READ: A REVIEW: O’ School And Opon Imo

• We are a rain forest people: timber represents the vegetation of our region.

• The two symbols of CHIEF’S SWORD and the MACE are embodiments of our spirit and our commitment to the ideals of Democratic Governance.

• The seven cowries are representative of our success in commerce and the number seven is  symbolic of the seven sons of Olofin Oduduwa.  Their military valour, diplomacy; dexterity and trade mastery created wealth and resulted in an expansive kingdom.

• State Flag: The Pan-African flag consists of the official colours of the African race.  The colour red represents the blood bond among Africans.  The colour black depicts the existence of the black race.  The colour green denotes the abundance of wealth in the continent of Africa.  The gold depicts the abundance of minerals in Africa.  The earth colour represents the fertility and tone of our land.

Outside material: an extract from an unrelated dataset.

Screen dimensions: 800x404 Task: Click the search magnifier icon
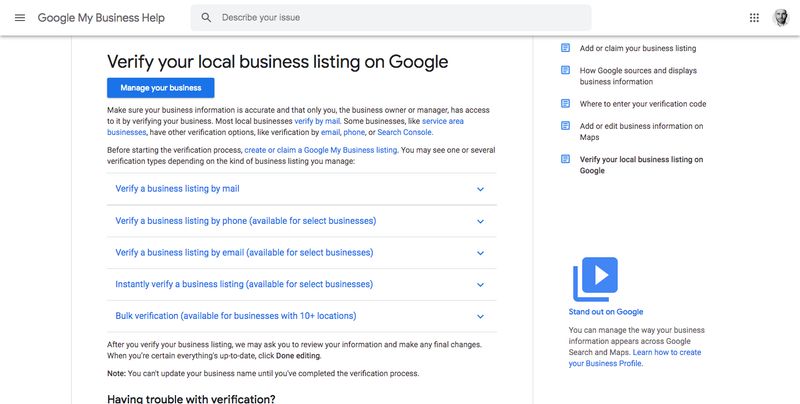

The document also published the Osun Anthem, in Yoruba:

Ise wa fun ‘le wa

Fun ile ibi wa

Ka gbe e ga (x3)

F’ aye ri

Igbabo wa nipe

Ba ti b’ eru lab’ omo

Ka sise (x3) 

Ka jo la

 Isokan at’ ominira

Ni e je ka ma lepa

Tesiwaju f’ opo ire

At’ ohun to dara

Omo Odua dide

Bo sipo eto re

Iwo ni

Imole gbogbo adulawo

Equal religious access 

Equal access to all faiths, in the eye of the state, was an integral part of the Osun re-branding project.  Faith may be strictly personal.  But giving equal official access to major religious practices was a re-jig of the Osun infrastructure of the mind.  That policy linked what Prof. Ropo Sekoni called “citizens’ welfare politics” to politics of managing religious diversity, mutual respect among the varied adherents and general tolerance.  Though Prof. Sekoni traced citizens’ welfare politics to 1952, when Chief Awolowo assumed duty as Leader of Government Business in the Western Region, applying that principle to faith matters was near-novel.  It was one of those innovations that made the new Aregbesola government a “government unusual”, as the Governor had dubbed it.  Nevertheless, that latent grain, of religious tolerance, had always been there, if dormant, among the Yoruba.  Even in pristine Yoruba communities, a liberal attitude to the worship of different local gods, under the guidance of the Almighty Olodumare, was a proud and enduring credo.  The contemporary Yoruba society also stands out, among other Nigerian ethnics, as the most tolerant of others’ faiths; which is why Christian-Muslim tension is minimal in the region, though there are no shortages of extremists of both faiths.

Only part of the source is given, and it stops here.